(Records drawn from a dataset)

::::::::::

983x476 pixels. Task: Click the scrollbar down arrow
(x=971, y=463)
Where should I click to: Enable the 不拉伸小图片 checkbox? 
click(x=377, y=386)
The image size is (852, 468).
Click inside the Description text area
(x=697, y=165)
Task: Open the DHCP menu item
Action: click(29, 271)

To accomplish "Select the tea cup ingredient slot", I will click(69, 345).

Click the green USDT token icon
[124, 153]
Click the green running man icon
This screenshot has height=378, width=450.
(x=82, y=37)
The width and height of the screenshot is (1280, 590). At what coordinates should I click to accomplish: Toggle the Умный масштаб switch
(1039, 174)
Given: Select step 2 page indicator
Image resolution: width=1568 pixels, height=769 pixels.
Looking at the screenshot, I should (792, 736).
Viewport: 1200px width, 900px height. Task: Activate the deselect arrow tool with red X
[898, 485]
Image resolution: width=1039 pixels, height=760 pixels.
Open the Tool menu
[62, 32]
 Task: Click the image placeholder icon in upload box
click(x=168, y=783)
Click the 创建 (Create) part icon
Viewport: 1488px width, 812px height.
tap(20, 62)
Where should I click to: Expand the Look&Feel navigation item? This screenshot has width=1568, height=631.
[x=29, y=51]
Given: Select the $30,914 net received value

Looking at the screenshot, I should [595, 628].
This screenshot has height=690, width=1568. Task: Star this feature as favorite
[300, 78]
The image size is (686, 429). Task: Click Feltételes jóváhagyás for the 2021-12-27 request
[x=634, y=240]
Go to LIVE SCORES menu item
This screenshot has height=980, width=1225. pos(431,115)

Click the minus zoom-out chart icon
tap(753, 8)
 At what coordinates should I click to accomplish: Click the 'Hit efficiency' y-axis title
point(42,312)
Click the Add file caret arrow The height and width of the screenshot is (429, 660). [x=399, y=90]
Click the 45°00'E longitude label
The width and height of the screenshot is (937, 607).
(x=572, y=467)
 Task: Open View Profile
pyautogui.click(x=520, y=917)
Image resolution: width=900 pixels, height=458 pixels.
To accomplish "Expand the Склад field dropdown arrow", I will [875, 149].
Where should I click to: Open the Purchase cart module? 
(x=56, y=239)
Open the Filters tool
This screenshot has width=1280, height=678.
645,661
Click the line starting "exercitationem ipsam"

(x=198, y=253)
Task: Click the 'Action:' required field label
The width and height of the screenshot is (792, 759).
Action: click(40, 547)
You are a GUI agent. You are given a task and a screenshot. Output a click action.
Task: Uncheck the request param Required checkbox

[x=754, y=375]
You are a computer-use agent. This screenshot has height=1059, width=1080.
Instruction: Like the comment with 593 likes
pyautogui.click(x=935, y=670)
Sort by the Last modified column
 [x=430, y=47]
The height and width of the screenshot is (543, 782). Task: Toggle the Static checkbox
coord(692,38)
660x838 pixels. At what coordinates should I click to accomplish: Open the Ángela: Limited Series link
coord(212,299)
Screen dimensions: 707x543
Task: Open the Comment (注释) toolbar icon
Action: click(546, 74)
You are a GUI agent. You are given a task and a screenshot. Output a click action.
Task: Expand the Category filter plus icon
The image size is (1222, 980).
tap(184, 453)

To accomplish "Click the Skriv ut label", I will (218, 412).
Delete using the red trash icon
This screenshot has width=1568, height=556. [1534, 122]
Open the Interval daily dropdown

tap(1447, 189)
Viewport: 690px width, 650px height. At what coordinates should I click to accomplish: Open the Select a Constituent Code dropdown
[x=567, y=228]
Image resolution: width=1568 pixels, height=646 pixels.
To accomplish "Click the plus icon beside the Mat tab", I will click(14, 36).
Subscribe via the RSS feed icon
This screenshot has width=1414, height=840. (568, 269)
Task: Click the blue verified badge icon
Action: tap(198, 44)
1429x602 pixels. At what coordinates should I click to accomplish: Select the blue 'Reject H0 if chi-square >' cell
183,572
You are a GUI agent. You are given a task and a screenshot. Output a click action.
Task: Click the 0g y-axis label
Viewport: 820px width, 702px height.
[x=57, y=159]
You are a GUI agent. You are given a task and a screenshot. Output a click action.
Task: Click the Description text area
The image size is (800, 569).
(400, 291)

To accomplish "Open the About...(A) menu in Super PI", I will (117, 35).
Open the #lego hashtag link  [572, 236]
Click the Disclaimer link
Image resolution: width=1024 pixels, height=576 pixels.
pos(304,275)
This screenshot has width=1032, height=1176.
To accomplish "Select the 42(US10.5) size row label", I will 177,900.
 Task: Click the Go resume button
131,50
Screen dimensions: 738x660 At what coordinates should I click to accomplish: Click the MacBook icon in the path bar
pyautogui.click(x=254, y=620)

::::::::::

- _What you are asked to do_
Every line above that has the string "field" needs to be copied.

- _Expected output_
To accomplish "Expand the Склад field dropdown arrow", I will [875, 149].
Task: Click the 'Action:' required field label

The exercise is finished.